Spritz R A
Department of Medical Genetics, University of Wisconsin, Madison 53706.
Semin Dermatol. 1993 Sep;12(3):167-72.
Oculocutaneous albinism (OCA) is a group of autosomal recessive disorders characterized by deficient synthesis of melanin pigment. Type I (tyrosinase-deficient) OCA results from deficient enzymatic activity of tyrosinase, which catalyzes at least three steps in the melanin biosynthetic pathway.
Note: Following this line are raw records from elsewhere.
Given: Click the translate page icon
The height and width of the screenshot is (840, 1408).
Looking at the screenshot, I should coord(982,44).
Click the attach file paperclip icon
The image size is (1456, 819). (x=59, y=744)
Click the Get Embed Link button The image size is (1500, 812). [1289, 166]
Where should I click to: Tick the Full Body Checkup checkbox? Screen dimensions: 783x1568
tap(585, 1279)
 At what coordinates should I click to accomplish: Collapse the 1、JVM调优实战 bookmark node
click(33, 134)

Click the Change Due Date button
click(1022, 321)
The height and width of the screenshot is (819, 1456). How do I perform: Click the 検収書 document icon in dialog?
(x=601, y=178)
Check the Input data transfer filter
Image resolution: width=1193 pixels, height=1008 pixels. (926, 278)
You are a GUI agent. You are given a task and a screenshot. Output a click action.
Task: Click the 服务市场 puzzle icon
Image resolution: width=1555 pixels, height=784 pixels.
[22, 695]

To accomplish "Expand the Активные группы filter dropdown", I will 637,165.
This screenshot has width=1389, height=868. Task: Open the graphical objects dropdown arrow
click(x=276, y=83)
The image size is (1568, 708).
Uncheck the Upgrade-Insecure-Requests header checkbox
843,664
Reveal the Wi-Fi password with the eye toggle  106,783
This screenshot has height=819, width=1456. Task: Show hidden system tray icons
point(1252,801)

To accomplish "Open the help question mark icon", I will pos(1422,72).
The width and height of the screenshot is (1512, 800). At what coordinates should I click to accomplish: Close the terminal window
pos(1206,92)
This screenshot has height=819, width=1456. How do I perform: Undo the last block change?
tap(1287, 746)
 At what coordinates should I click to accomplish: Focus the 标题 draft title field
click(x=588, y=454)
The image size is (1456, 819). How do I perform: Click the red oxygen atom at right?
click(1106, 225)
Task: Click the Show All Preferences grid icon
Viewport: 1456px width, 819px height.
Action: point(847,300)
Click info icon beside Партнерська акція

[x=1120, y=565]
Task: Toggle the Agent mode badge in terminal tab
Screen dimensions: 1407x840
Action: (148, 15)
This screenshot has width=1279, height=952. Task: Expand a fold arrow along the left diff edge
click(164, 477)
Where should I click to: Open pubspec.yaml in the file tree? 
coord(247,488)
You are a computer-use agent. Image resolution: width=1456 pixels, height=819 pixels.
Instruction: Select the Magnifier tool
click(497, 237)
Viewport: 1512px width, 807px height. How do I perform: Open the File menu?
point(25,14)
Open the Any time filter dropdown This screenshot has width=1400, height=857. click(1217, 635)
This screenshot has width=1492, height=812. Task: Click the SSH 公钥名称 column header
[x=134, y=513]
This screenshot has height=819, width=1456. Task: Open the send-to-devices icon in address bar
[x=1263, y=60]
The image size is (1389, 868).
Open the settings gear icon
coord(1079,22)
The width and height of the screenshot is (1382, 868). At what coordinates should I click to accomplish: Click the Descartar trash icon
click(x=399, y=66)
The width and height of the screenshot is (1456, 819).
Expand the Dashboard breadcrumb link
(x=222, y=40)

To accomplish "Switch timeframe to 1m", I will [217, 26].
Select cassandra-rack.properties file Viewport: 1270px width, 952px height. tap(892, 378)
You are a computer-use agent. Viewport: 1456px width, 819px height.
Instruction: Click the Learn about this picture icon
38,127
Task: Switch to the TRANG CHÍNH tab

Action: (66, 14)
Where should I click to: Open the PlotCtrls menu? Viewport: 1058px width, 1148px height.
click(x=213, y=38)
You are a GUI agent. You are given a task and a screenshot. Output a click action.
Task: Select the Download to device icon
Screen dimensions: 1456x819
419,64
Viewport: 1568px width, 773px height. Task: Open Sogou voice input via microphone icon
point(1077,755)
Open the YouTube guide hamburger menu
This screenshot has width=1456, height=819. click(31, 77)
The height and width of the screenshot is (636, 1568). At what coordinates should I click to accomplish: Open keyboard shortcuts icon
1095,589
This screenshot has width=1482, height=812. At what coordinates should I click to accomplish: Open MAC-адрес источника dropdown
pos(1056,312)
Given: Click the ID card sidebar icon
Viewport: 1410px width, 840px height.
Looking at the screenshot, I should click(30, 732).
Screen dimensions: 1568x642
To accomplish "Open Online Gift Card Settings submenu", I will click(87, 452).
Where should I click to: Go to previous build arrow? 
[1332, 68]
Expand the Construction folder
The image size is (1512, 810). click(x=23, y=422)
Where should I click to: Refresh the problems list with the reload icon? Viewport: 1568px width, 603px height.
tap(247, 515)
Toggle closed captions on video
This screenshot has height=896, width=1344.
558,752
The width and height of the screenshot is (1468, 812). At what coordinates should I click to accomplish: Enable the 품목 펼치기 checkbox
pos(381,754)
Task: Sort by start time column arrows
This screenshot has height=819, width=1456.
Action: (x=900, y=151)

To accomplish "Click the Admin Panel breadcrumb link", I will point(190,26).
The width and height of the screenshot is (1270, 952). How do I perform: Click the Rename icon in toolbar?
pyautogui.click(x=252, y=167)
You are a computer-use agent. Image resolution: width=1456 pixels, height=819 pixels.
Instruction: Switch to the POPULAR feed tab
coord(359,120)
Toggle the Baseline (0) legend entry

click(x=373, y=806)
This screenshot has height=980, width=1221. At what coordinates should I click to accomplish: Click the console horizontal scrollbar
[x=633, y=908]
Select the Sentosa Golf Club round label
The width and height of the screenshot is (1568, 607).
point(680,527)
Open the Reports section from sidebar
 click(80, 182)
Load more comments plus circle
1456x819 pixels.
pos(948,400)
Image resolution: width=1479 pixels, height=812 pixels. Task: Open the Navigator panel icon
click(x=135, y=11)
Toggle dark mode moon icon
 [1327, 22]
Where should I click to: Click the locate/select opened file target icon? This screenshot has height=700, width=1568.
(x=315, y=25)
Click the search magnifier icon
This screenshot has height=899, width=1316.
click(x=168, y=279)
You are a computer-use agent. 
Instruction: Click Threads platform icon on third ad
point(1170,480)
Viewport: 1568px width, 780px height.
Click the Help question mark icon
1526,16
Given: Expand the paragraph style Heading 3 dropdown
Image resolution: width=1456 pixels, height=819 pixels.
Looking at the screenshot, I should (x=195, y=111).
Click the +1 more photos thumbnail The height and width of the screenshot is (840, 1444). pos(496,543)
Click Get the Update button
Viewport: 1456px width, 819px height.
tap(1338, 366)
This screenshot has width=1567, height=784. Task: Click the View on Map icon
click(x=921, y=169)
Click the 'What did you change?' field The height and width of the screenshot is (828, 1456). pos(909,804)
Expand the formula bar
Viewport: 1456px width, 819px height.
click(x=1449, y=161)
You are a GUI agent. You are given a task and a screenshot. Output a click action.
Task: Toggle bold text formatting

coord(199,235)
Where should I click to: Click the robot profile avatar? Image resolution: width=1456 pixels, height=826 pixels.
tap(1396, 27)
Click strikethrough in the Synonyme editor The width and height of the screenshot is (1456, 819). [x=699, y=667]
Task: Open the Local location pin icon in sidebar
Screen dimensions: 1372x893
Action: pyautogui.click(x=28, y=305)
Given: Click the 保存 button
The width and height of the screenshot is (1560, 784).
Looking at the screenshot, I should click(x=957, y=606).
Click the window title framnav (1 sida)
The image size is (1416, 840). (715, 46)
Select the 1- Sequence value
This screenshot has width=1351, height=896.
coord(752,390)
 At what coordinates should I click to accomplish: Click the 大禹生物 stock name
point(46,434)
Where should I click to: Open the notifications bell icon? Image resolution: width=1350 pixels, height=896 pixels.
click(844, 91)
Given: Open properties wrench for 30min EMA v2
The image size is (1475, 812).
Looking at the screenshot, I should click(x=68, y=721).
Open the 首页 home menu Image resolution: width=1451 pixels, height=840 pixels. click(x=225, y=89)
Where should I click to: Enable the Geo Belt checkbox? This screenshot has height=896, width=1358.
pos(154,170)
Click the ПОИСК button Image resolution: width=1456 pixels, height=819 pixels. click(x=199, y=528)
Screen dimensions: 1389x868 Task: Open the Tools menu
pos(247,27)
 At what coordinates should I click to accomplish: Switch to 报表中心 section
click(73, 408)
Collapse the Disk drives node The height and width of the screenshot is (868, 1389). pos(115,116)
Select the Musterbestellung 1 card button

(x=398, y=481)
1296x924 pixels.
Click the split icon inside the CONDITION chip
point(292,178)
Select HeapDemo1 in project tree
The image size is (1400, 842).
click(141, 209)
Type II (tyrosinase-positive) OCA results from abnormalities of the "P" polypeptide. Recent application of molecular genetic techniques to the study of these disorders has led to extraordinary advances in knowledge of their molecular pathogenesis, paving the way to improved diagnosis, carrier detection, and even treatment.
眼皮肤白化病(OCA)是一组常染色体隐性疾病,其特征为黑色素合成不足。I型(酪氨酸酶缺乏型)OCA是由于酪氨酸酶的酶活性不足所致,酪氨酸酶在黑色素生物合成途径中催化至少三个步骤。II型(酪氨酸酶阳性型)OCA是由“P”多肽异常引起的。最近将分子遗传学技术应用于这些疾病的研究,在其分子发病机制的认识上取得了非凡进展,为改进诊断、携带者检测乃至治疗铺平了道路。